Sounds as if the D/L may be a smidgen long , I have found that if the shot breaks left it is because of outward pressure . in other words your bow hand can not drive toward the target at the shot it can only Vere to the left(if you are right handed) it will also cause your shoulder to drop since all the weight of the bow is hinged on an over extended bow arm. this assessment is purely an educated opinion with out seeing you shoot. some times all you need to do is move that D loop up a little and reset the rest, the bow will hold better by keeping that front end up. other issues might include a lack of concentration at the moment of release, focusing on the actual release of the arrow in stead of where the arrow should go is like turning off the lights when your driving at night...lol. instead of finishing the shot at the release you may want to switch gears and focus on ending the shot by listening for the arrow impacting the target.You may just be ending your sequence to soon when you feel the release of the arrow. blind bailing is a good thing but can actually cause us to program our selves to drop our arm prematurely , since we are only a few feet away. ...good luck!


----------



## r2t2

You may be anticipating your shot and grabbing the bow. 

RT


----------



## soonerboy

Same for me r2t2. When I anticipate the shot-----low left almost every time.


----------



## Ray Ray

If you are useing BT to fire the shot & over hold.
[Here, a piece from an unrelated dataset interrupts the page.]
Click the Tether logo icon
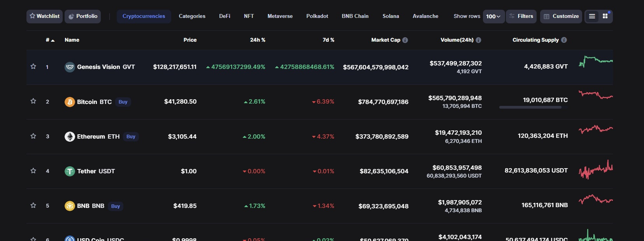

Hold longer than your confort zone, alot of the time you will try to help the release go off by pushing with your bow arm. The result will be a low left because you are fully extended & you have no where to go on the recoil so your arm flys left & down.


----------



## big B ohio

If your draw isnt a little long check your feet. Make sure your stance isnt opened up


----------



## The Viper

I always shoot better when i focus completely on aiming and kinda let me solution 2.5 almost surprise me. if i think about the release i shoot low everytime


----------



## rdneckhillbilly

All the above is true but it could be a form issue and you are not holding your bow arm up until the arrow impacts the target...trying to peak at the arrow. That would explain missing left once in a while as well.


----------